-- Data in this exercise follows --

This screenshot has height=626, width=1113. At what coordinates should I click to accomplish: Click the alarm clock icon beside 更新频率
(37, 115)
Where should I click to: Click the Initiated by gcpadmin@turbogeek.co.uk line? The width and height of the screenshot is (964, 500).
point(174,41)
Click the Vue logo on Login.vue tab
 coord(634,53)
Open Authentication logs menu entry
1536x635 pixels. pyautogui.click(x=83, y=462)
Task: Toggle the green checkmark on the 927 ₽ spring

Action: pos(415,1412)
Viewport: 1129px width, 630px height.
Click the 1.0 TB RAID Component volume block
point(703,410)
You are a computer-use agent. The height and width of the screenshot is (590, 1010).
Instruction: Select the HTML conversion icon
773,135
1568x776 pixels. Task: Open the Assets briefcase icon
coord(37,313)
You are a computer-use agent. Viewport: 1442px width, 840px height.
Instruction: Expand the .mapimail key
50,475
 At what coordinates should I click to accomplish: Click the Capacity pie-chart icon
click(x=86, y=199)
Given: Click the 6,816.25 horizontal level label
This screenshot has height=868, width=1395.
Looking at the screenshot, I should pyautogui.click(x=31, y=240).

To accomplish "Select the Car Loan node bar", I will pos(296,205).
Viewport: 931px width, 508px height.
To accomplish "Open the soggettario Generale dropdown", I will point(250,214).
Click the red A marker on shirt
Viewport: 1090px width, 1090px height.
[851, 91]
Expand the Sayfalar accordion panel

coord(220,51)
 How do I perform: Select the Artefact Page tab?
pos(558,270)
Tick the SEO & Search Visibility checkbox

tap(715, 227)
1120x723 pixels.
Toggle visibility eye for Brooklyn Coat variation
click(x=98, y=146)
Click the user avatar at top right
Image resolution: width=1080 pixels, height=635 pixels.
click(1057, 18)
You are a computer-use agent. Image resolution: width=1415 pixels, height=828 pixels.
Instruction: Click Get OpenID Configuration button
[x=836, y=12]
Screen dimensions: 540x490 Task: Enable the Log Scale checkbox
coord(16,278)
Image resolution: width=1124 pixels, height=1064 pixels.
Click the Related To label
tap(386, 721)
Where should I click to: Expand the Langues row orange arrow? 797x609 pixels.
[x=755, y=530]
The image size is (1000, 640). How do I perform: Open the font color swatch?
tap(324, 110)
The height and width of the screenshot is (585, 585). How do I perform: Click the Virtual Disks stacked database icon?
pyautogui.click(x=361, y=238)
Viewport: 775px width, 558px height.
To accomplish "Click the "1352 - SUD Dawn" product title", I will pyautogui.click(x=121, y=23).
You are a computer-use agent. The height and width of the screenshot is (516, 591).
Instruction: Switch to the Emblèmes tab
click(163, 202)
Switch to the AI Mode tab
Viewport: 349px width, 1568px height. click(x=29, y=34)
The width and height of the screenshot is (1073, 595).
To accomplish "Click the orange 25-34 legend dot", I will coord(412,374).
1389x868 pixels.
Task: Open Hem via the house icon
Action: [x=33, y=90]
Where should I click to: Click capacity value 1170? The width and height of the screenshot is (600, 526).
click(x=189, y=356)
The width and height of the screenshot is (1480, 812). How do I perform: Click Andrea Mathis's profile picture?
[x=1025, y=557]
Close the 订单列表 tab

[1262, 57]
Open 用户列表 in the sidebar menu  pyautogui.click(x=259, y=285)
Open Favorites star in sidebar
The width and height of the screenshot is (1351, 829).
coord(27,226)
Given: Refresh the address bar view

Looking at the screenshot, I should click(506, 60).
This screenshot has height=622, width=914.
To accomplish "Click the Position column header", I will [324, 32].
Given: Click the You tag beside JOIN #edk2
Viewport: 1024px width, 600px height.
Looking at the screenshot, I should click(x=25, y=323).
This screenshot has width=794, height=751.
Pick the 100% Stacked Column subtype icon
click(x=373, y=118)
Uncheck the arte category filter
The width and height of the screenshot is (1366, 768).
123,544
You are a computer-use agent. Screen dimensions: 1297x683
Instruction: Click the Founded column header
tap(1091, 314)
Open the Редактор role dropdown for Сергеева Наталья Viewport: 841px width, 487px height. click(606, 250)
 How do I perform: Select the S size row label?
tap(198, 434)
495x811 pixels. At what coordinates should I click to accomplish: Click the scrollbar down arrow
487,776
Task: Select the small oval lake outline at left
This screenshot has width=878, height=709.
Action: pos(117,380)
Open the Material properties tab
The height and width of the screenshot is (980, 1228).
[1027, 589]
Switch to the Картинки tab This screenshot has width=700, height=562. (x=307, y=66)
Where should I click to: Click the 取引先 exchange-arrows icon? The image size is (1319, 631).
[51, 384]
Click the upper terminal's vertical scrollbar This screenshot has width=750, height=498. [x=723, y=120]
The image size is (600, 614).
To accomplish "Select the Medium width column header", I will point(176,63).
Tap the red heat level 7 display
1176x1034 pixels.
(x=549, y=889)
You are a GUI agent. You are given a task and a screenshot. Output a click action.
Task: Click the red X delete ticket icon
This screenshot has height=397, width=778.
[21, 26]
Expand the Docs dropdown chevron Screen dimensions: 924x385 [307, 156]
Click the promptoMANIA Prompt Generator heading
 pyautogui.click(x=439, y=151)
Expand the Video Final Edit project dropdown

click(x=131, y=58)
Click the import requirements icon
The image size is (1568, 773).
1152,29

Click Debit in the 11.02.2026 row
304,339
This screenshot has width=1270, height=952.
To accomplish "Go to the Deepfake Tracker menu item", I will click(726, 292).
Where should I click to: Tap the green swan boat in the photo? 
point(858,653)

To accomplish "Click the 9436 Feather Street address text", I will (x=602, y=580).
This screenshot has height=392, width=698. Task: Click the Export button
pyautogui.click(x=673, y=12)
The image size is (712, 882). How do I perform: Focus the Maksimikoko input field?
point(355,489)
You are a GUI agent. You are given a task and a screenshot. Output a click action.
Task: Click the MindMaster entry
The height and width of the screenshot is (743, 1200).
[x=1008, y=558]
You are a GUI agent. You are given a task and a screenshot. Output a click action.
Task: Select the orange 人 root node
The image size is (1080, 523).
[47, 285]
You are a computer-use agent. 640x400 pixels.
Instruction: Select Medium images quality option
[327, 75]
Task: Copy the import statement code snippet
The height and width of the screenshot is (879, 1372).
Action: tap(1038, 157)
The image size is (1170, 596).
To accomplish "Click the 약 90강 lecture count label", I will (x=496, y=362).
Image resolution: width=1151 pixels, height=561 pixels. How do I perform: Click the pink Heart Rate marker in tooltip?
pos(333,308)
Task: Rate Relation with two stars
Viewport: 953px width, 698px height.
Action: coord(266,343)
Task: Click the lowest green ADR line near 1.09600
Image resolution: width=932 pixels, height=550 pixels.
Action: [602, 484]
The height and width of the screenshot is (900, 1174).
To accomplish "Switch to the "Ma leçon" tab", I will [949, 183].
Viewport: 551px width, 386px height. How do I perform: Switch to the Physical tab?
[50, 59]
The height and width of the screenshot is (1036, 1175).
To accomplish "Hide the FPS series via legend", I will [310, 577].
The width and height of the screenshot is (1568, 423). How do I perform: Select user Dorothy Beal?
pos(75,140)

-- Data in this exercise concluded --

Assignment:
The full data, transcribed without change, is the expected answer.

Result for this task:
This screenshot has height=626, width=1113. At what coordinates should I click to accomplish: Click the alarm clock icon beside 更新频率
(37, 115)
Where should I click to: Click the Initiated by gcpadmin@turbogeek.co.uk line? The width and height of the screenshot is (964, 500).
point(174,41)
Click the Vue logo on Login.vue tab
 coord(634,53)
Open Authentication logs menu entry
1536x635 pixels. pyautogui.click(x=83, y=462)
Task: Toggle the green checkmark on the 927 ₽ spring

Action: pos(415,1412)
Viewport: 1129px width, 630px height.
Click the 1.0 TB RAID Component volume block
point(703,410)
You are a computer-use agent. The height and width of the screenshot is (590, 1010).
Instruction: Select the HTML conversion icon
773,135
1568x776 pixels. Task: Open the Assets briefcase icon
coord(37,313)
You are a computer-use agent. Viewport: 1442px width, 840px height.
Instruction: Expand the .mapimail key
50,475
 At what coordinates should I click to accomplish: Click the Capacity pie-chart icon
click(x=86, y=199)
Given: Click the 6,816.25 horizontal level label
This screenshot has height=868, width=1395.
Looking at the screenshot, I should pyautogui.click(x=31, y=240).

To accomplish "Select the Car Loan node bar", I will pos(296,205).
Viewport: 931px width, 508px height.
To accomplish "Open the soggettario Generale dropdown", I will point(250,214).
Click the red A marker on shirt
Viewport: 1090px width, 1090px height.
[851, 91]
Expand the Sayfalar accordion panel

coord(220,51)
 How do I perform: Select the Artefact Page tab?
pos(558,270)
Tick the SEO & Search Visibility checkbox

tap(715, 227)
1120x723 pixels.
Toggle visibility eye for Brooklyn Coat variation
click(x=98, y=146)
Click the user avatar at top right
Image resolution: width=1080 pixels, height=635 pixels.
click(1057, 18)
You are a computer-use agent. Image resolution: width=1415 pixels, height=828 pixels.
Instruction: Click Get OpenID Configuration button
[x=836, y=12]
Screen dimensions: 540x490 Task: Enable the Log Scale checkbox
coord(16,278)
Image resolution: width=1124 pixels, height=1064 pixels.
Click the Related To label
tap(386, 721)
Where should I click to: Expand the Langues row orange arrow? 797x609 pixels.
[x=755, y=530]
The image size is (1000, 640). How do I perform: Open the font color swatch?
tap(324, 110)
The height and width of the screenshot is (585, 585). How do I perform: Click the Virtual Disks stacked database icon?
pyautogui.click(x=361, y=238)
Viewport: 775px width, 558px height.
To accomplish "Click the "1352 - SUD Dawn" product title", I will pyautogui.click(x=121, y=23).
You are a computer-use agent. The height and width of the screenshot is (516, 591).
Instruction: Switch to the Emblèmes tab
click(163, 202)
Switch to the AI Mode tab
Viewport: 349px width, 1568px height. click(x=29, y=34)
The width and height of the screenshot is (1073, 595).
To accomplish "Click the orange 25-34 legend dot", I will coord(412,374).
1389x868 pixels.
Task: Open Hem via the house icon
Action: [x=33, y=90]
Where should I click to: Click capacity value 1170? The width and height of the screenshot is (600, 526).
click(x=189, y=356)
The width and height of the screenshot is (1480, 812). How do I perform: Click Andrea Mathis's profile picture?
[x=1025, y=557]
Close the 订单列表 tab

[1262, 57]
Open 用户列表 in the sidebar menu  pyautogui.click(x=259, y=285)
Open Favorites star in sidebar
The width and height of the screenshot is (1351, 829).
coord(27,226)
Given: Refresh the address bar view

Looking at the screenshot, I should click(506, 60).
This screenshot has height=622, width=914.
To accomplish "Click the Position column header", I will [324, 32].
Given: Click the You tag beside JOIN #edk2
Viewport: 1024px width, 600px height.
Looking at the screenshot, I should click(x=25, y=323).
This screenshot has width=794, height=751.
Pick the 100% Stacked Column subtype icon
click(x=373, y=118)
Uncheck the arte category filter
The width and height of the screenshot is (1366, 768).
123,544
You are a computer-use agent. Screen dimensions: 1297x683
Instruction: Click the Founded column header
tap(1091, 314)
Open the Редактор role dropdown for Сергеева Наталья Viewport: 841px width, 487px height. click(606, 250)
 How do I perform: Select the S size row label?
tap(198, 434)
495x811 pixels. At what coordinates should I click to accomplish: Click the scrollbar down arrow
487,776
Task: Select the small oval lake outline at left
This screenshot has width=878, height=709.
Action: pos(117,380)
Open the Material properties tab
The height and width of the screenshot is (980, 1228).
[1027, 589]
Switch to the Картинки tab This screenshot has width=700, height=562. (x=307, y=66)
Where should I click to: Click the 取引先 exchange-arrows icon? The image size is (1319, 631).
[51, 384]
Click the upper terminal's vertical scrollbar This screenshot has width=750, height=498. [x=723, y=120]
The image size is (600, 614).
To accomplish "Select the Medium width column header", I will point(176,63).
Tap the red heat level 7 display
1176x1034 pixels.
(x=549, y=889)
You are a GUI agent. You are given a task and a screenshot. Output a click action.
Task: Click the red X delete ticket icon
This screenshot has height=397, width=778.
[21, 26]
Expand the Docs dropdown chevron Screen dimensions: 924x385 [307, 156]
Click the promptoMANIA Prompt Generator heading
 pyautogui.click(x=439, y=151)
Expand the Video Final Edit project dropdown

click(x=131, y=58)
Click the import requirements icon
The image size is (1568, 773).
1152,29

Click Debit in the 11.02.2026 row
304,339
This screenshot has width=1270, height=952.
To accomplish "Go to the Deepfake Tracker menu item", I will click(726, 292).
Where should I click to: Tap the green swan boat in the photo? 
point(858,653)

To accomplish "Click the 9436 Feather Street address text", I will (x=602, y=580).
This screenshot has height=392, width=698. Task: Click the Export button
pyautogui.click(x=673, y=12)
The image size is (712, 882). How do I perform: Focus the Maksimikoko input field?
point(355,489)
You are a GUI agent. You are given a task and a screenshot. Output a click action.
Task: Click the MindMaster entry
The height and width of the screenshot is (743, 1200).
[x=1008, y=558]
You are a GUI agent. You are given a task and a screenshot. Output a click action.
Task: Select the orange 人 root node
The image size is (1080, 523).
[47, 285]
You are a computer-use agent. 640x400 pixels.
Instruction: Select Medium images quality option
[327, 75]
Task: Copy the import statement code snippet
The height and width of the screenshot is (879, 1372).
Action: tap(1038, 157)
The image size is (1170, 596).
To accomplish "Click the 약 90강 lecture count label", I will (x=496, y=362).
Image resolution: width=1151 pixels, height=561 pixels. How do I perform: Click the pink Heart Rate marker in tooltip?
pos(333,308)
Task: Rate Relation with two stars
Viewport: 953px width, 698px height.
Action: coord(266,343)
Task: Click the lowest green ADR line near 1.09600
Image resolution: width=932 pixels, height=550 pixels.
Action: [602, 484]
The height and width of the screenshot is (900, 1174).
To accomplish "Switch to the "Ma leçon" tab", I will [949, 183].
Viewport: 551px width, 386px height. How do I perform: Switch to the Physical tab?
[50, 59]
The height and width of the screenshot is (1036, 1175).
To accomplish "Hide the FPS series via legend", I will [310, 577].
The width and height of the screenshot is (1568, 423). How do I perform: Select user Dorothy Beal?
pos(75,140)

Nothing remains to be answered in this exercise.